To reduce poverty, it first needs to be measured to ensure proper monitoring and implementation of poverty reduction programs and to increase the efficiency of these programs (GOB 2016). The first attempt to measure poverty was by Rowntree (1901) in England, and since then several authors have introduced methods of measuring poverty in different countries. These include measures of the severity of poverty, incidence of poverty, poverty gap index, absolute and relative income poverty measures, subjective poverty measures, and the human development index (Coudouel et al. 2002; Haveman and Mullikin 1999). The methods fall mainly into two approaches, the direct, or consumption, approach used in Europe, the USA and Latin America, and the indirect, or income, approach, which is a popular official poverty measure in most developing countries (Alkire and Santos 2014; Banks 2011; Ringen 1988).

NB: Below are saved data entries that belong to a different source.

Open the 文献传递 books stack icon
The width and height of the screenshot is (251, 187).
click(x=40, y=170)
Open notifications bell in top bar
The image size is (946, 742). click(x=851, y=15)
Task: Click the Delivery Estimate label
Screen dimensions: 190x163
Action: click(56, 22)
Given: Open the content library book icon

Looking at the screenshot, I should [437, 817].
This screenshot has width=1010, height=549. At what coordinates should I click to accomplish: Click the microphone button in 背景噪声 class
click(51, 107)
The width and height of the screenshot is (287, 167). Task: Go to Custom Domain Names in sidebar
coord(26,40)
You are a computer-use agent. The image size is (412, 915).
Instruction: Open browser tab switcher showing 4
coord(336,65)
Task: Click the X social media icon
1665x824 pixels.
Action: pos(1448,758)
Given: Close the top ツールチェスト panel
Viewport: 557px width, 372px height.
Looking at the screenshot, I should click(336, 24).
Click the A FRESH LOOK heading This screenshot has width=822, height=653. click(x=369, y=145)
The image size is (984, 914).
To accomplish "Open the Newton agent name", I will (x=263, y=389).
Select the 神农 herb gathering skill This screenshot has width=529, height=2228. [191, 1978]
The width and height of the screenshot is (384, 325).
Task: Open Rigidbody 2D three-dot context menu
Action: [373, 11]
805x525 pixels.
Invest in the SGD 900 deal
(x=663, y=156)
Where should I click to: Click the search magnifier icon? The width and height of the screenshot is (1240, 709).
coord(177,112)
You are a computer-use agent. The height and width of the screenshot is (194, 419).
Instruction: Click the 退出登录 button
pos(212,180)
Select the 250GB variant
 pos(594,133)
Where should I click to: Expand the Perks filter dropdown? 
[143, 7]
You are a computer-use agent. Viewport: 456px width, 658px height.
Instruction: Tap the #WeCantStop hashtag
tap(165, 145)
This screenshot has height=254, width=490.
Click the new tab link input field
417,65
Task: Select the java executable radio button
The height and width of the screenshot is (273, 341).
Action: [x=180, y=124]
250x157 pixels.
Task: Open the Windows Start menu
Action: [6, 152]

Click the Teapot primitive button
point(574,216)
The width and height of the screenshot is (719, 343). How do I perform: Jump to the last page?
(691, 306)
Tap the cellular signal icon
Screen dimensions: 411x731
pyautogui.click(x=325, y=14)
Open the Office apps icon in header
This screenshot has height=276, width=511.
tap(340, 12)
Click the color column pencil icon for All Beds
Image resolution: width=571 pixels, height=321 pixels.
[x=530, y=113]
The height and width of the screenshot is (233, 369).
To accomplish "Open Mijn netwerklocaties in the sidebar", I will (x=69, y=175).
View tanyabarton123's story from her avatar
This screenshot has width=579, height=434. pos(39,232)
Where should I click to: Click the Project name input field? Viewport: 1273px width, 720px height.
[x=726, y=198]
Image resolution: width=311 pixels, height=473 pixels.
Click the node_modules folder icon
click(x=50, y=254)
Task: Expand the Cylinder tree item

Owing to several limitations, the indirect approach cannot be used to accurately measure urban poverty. First, income poverty overlooks non-food items. The definition of the income poverty line is based on the cost of a ‘minimum’ food basket, assuming that people spend 70–85% of their total income on food. It does not consider non-food items, such as fuel, housing, or healthcare. However, Satterthwaite (1989) found that the urban poor spend more than 30% of their total income on non-food items. Second, attaining a certain level of income does not ensure that the minimum basic needs are met owing to differences in consumption patterns; this was iterated by Sen (1981) by emphasizing the importance of non-food items in poverty measurement (Alkire and Santos 2014). Finally, the income poverty measure does not consider the spatiality of living costs, which are considerably higher in urban areas than in rural areas (Wratten 1995, p. 11).

Responding to these criticisms, Alkire and Foster (2011) developed a multidimensional poverty index (MPI). This MPI was viewed through a one-dimensional lens by merging all the dimensions into one, and poverty was identified based on a single cutoff or threshold (Alkire and Foster, 2011). The objective of the MPI was to identify those who failed to meet a certain level of resources, needs, or functioning to maintain a minimum standard of living (Alkire and Santose 2014; Walker 2015) and poverty was measured using three dimensions: education, health, and standard of living.

Although poverty is a multidimensional phenomenon, poverty discourse often prioritizes economic factors over non-economic ones (e.g., Adams 2004; Fan et al. 2000). However, there is growing interest in exploring the role of socio-economic, cultural, disease, geographic locale, and institutional factors that contribute to income distribution and poverty (Acemoglu and Johnson 2005; Ashraf and Galor 2013; Churchill and Smyth 2017). The MDGs have also resulted in the incorporation of other dimensions, for example, spatial and political dimensions, into Alkire and Foster’s MPI to make it applicable to developing countries, such as Bangladesh. However, despite growing interest in urban poverty interventions, there is very little information on the importance of urban space as a measure of poverty.

Urban slum settlements tend to be located in vacant public or private land, often on low-lying natural disaster-prone areas. Depending on their location, the slum dwellers often remain unrecognized by the government authorities and are excluded from different public services and facilities (Begume and Moinuddin 2010). The inclusion of a spatial dimension in the MPI may therefore help in finding spatially disadvantaged groups in urban areas. This study thus seeks to answer the question “how does spatiality affect the MPI?”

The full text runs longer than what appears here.